Participant characteristics

The mean (±SD) age of all participants was 53.7 ± 7.9 years (range: 43–70 years), 50% were women, and 75% were of European descent (Table 1). The mean BMI was 29.3 ± 2.9 kg/m2 and 28% of participants had ≥3 MS risk factors. In all participants, the mean (±SD) fasting concentrations were 119 ± 29 mg/dl for directly measured LDL-C, 40 ± 10 mg/dl for HDL-C, 145 ± 69 mg/dl for TGs, 88 ± 5 mg/dl for glucose, and 14.5 ± 6.8 μU/ml for insulin. The two groups consuming either glucose or fructose did not differ significantly for baseline anthropomorphic and metabolic characteristics per study design (8).

Table 1.

Baseline characteristics of the study participantsa

Variables All (n = 32)
Age (years) 53.7 ± 7.9
Men, n (%) 16 (50%)
Race/ethnicity, n (%)
 White 24 (75%)
 Hispanic 5 (16%)
 African American 3 (9%)
Body weight (kg) 85.8 ± 10.5
Body mass index (kg/m2) 29.3 ± 2.9
Systolic blood pressure (mmHg) 121 ± 7
Diastolic blood pressure (mmHg) 77 ± 6
Metabolic syndrome risk factors, n (%)
 ≤1 risk factor 13 (41%)
 2 risk factors 10 (31%)
 ≥3 risk factors 9 (28%)
Total cholesterol (mg/dl) 187 ± 32
LDL cholesterol (mg/dl)b 119 ± 29
HDL cholesterol (mg/dl) 40 ± 10
Triglycerides (mg/dl) 145 ± 69
Glucose (mg/dl) 88 ± 5
Insulin (μU/ml) 14.5 ± 6.8
Free fatty acid (mEq/L) 0.383 ± 0.129

Data represent mean ± SD or number (%).

a

We previously reported no significant differences among groups for the type of sugars and sexual phenotypes (8).

b

Directly measured fasting concentration.

Diets

The macronutrient composition of the inpatient diets is shown in Supplemental Table S1. As previously reported, during the 8-week outpatient period, when participants consumed their usual ad libitum diet along with the SSB, no significant sugar- or sex-group differences in fat, sugar, or alcohol intake as a percentage of energy intake or in the amount of energy consumed relative to calculated energy requirements were observed and both groups of participants gained comparable amounts of weight (∼1.4 kg) (8, 9).
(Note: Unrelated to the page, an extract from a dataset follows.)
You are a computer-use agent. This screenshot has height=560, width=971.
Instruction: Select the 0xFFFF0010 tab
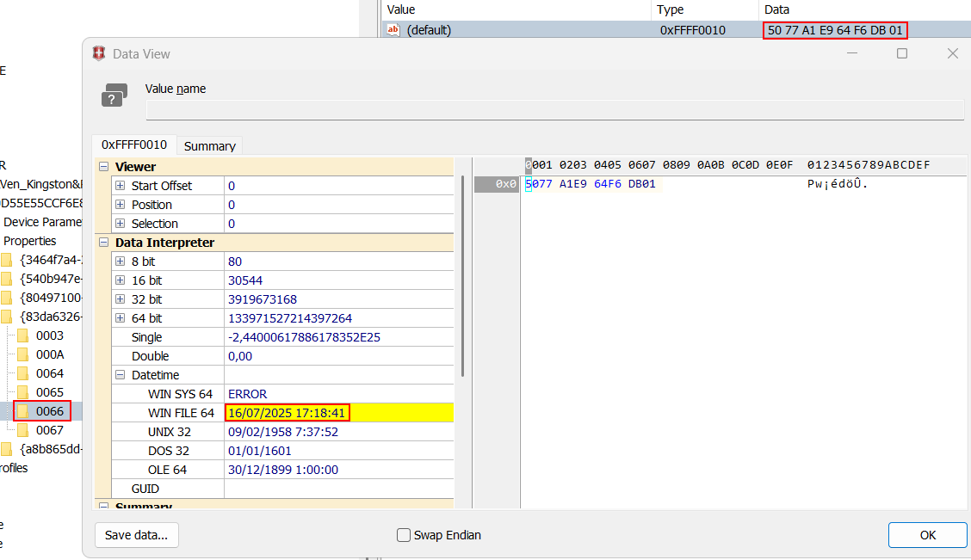click(134, 145)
Effect of consuming SSB on Lp(a) levels in all participants and separately by sugar types

We determined Lp(a) levels at baseline and at week 10 of intervention in fasting plasma samples. We tested the effect of consuming SSB via changes (percent and absolute) in Lp(a) levels from baseline in all participants first and then separately by sugar types (Table 2). In all participants, Lp(a) level decreased from 10.3 (4; 28) mg/dl at baseline to 7.8 (4; 27) mg/dl at week 10, resulting in a significant relative change of −13.2% ± 4.3% (P = 0.005). Among the 15 participants who consumed glucose, Lp(a) level decreased by −15.3% ± 7.8% (P = 0.07), corresponding to an average absolute reduction of −3.7 mg/dl ± 1.4 mg/dl (P = 0.02), from baseline to the end of the study. Similarly, among the 17 participants who consumed fructose, Lp(a) level decreased by −11.3% ± 4.5% (P = 0.02), corresponding to an absolute reduction of −4.9 mg/dl ± 3.9 mg/dl (P = 0.22). The effects of consuming glucose- versus fructose-sweetened beverages on Lp(a) levels after adjusting for baseline Lp(a) levels was not significant with a difference of 0.95 mg/dl ± 3.3 mg/dl (P = 0.77). Additionally, results for fasting TG concentrations are given in Table 2.

Table 2.

Baseline Lp(a) and triglycerides levels and changes from baseline to week 10 in all participants and separately by glucose and fructose groups

Variable All Participants n = 32 Glucose Group n = 15 Fructose Group n = 17
Lp(a) level:
 Baseline (mg/dl) 10.3 (4; 28) 12.6 (4; 33) 7.1 (4; 27)
 Unit change (mg/dl) −4.3 ± 2.1 −3.7 ± 1.4a −4.9 ± 3.9
 Percent change (%) −13.2 ± 4.3b −15.3 ± 7.8 −11.3 ± 4.5a
TG level:
 Baseline (mg/dl) 145 (101; 166) 146 (98; 168) 144 (104; 164)
 Unit change (mg/dl) 5.7 ± 4.0 10.6 ± 3.5 1.4 ± 6.7
 Percent change (%) 6.8 ± 3.3 9.7 ± 3.2a 3.9 ± 5.5

Data are shown as median (IQR) for baseline levels and mean ± SEM for unit and percent changes from baseline to week 10.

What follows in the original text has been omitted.